PaulWoitaschek commented 7 years ago

Thats a good idea. Make it opt-in and upon the next release opt-out.

EricKuck commented 7 years ago

Preferences on how you'd opt-in? Maybe setHasOptionsMenu(boolean hasOptionsMenu, boolean handleHideOnChange)?

Also, what should the functionality of this be? I just realized that what I typically do and what you wrote above are actually pretty different. Here's how I handle it (in a base controller):

    override fun onChangeStarted(changeHandler: ControllerChangeHandler, changeType: ControllerChangeType) {
        super.onChangeStarted(changeHandler, changeType)
        setOptionsMenuHidden(!changeType.isEnter)
    }

This means that the menu shown is always for the controller that is either visible or in the process of being transitioned in.

PaulWoitaschek commented 7 years ago

setHasOptionsMenu(boolean hasOptionsMenu, boolean handleHideOnChange) sounds good.

I do not understand enough of the internals of conductor. What is the behavior difference between these two ways?

dimsuz commented 7 years ago

On a side note: this is where we need documentation. I've used both ways in different situations and each time had to do some experimenting to understand where exactly in lifecycle these get called.

dimsuz commented 7 years ago

For example I had questions like "is controller attached at this point?" Both for enter and exit callbacks/arguments.

nomisRev commented 7 years ago

Ideally some crossfade option should be available. But I guess that's up for the user to implement. So perhaps a good demo / documentation would solve this.

On a side note, I don't think menu items should change a lot. Unless you have a good use case. Care to give examples?

Normally I only add back buttons or animated from semi-transparent to full color. To indicate a level deeper in the app.

PaulWoitaschek commented 7 years ago

I think crossfade is really out of scope. In my apps I use a lot of menu items. For example material full screen dialogs with a "DONE" text to the right, filter icons, ...

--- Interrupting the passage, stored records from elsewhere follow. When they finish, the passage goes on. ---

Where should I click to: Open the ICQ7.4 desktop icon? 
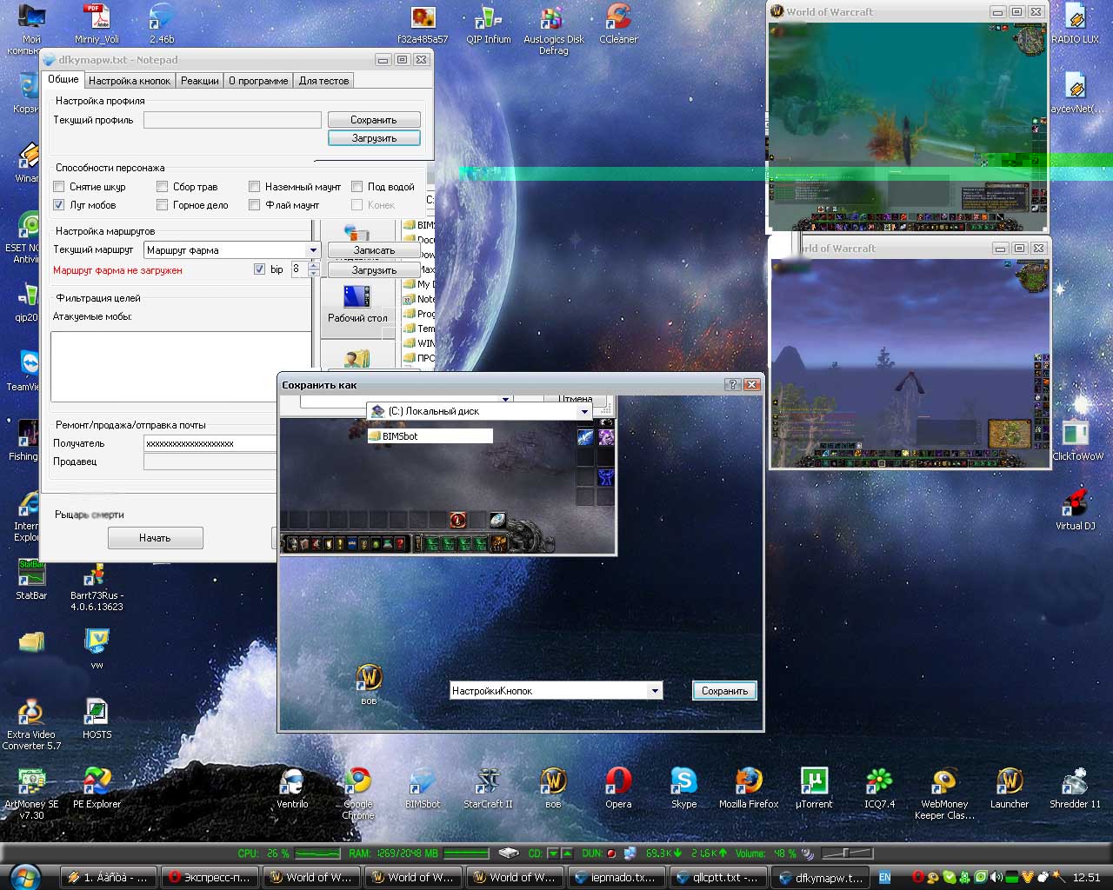coord(879,781)
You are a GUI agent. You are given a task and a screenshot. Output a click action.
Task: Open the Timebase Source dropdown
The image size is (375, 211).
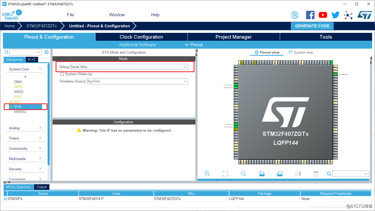click(x=137, y=81)
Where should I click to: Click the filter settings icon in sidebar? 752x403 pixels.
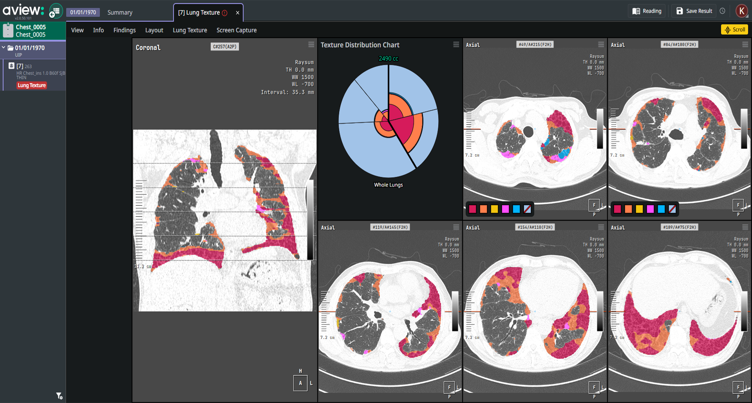[x=59, y=396]
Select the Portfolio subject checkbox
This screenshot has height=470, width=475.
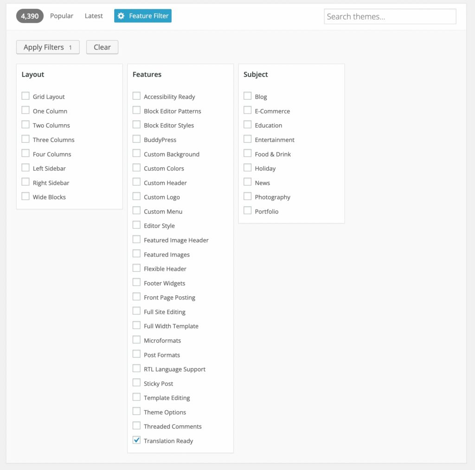coord(248,211)
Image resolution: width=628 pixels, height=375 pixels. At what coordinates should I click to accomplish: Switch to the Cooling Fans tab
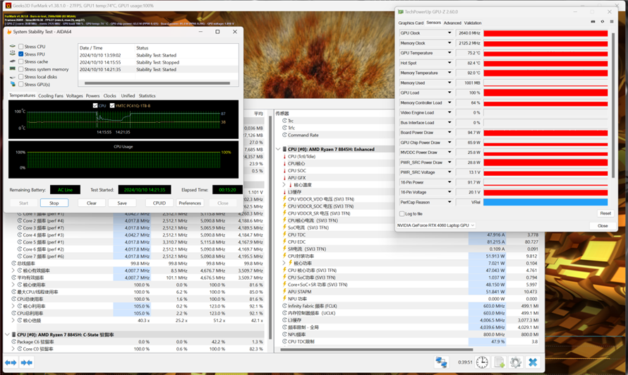51,95
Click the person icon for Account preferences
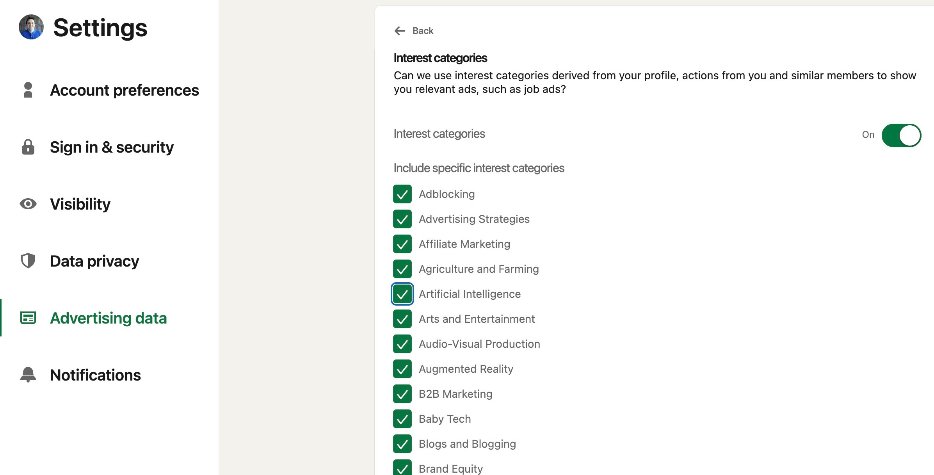934x475 pixels. point(28,90)
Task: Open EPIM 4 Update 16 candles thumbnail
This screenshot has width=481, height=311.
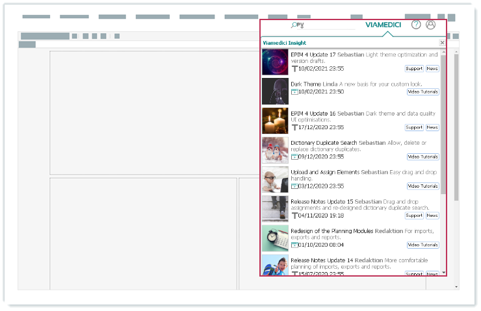Action: (x=275, y=121)
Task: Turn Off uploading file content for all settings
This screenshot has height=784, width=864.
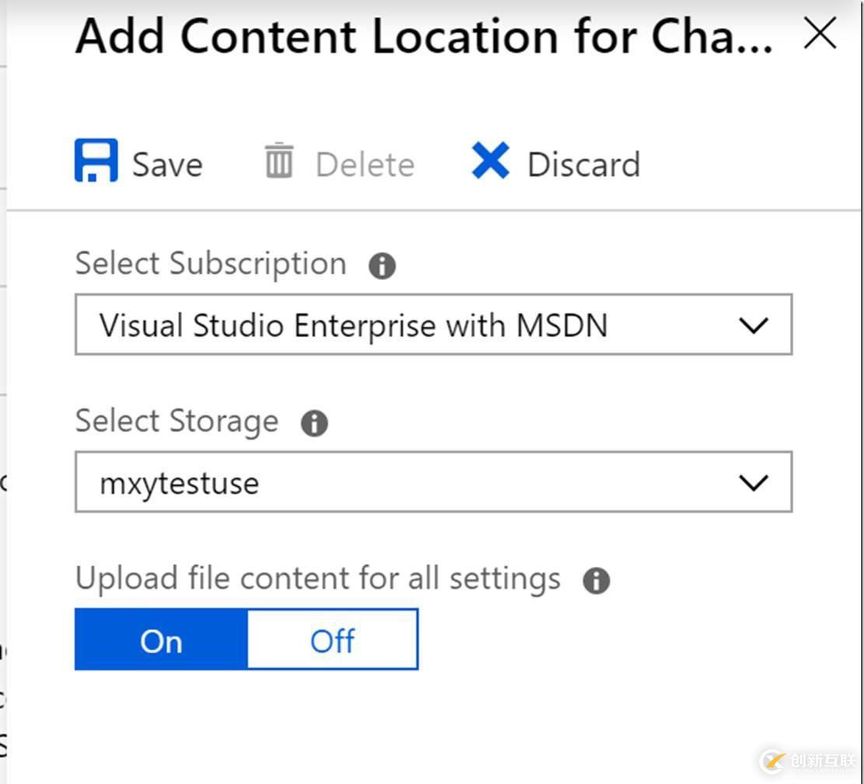Action: click(x=332, y=639)
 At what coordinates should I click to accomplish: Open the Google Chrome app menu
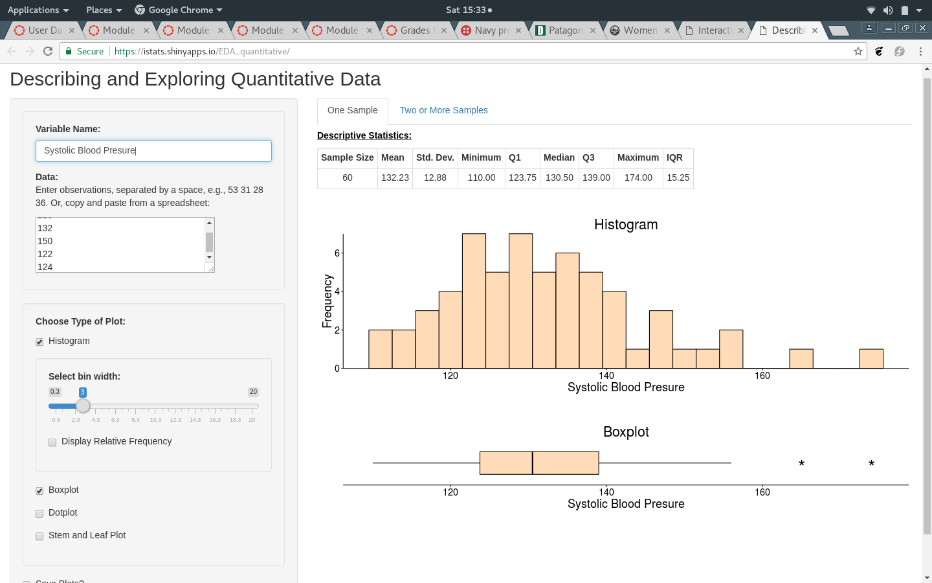(x=179, y=10)
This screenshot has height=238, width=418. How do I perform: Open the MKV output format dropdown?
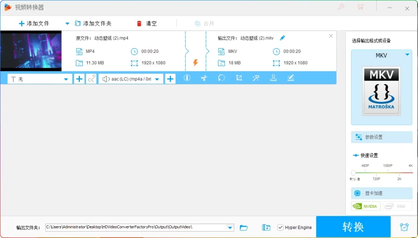(407, 55)
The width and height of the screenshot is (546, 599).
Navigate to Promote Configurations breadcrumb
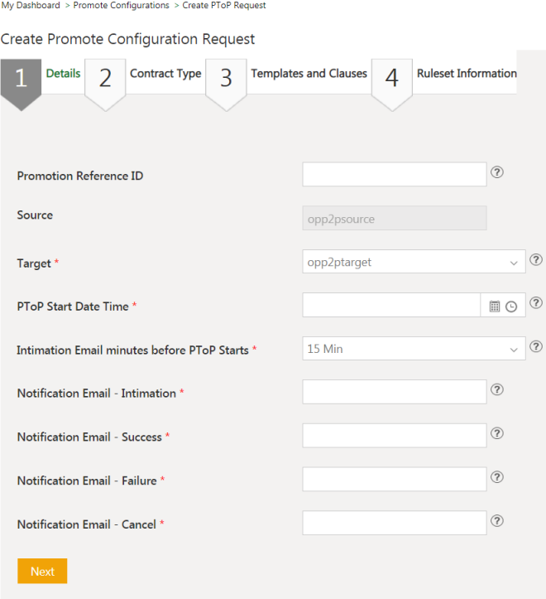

PaulWoitaschek commented 7 years ago

Something else: I just refactored my open source project to not use the actionbar at all. That way I can handle the Toolbar as a simple view and don't have these issues at all. Also I don't need to have this weird state tracking with invalidateOptionsMenu, keeping track of changes and applying them in onOptionsMenuPrepared. I just set it up in onCreateView and I'm done.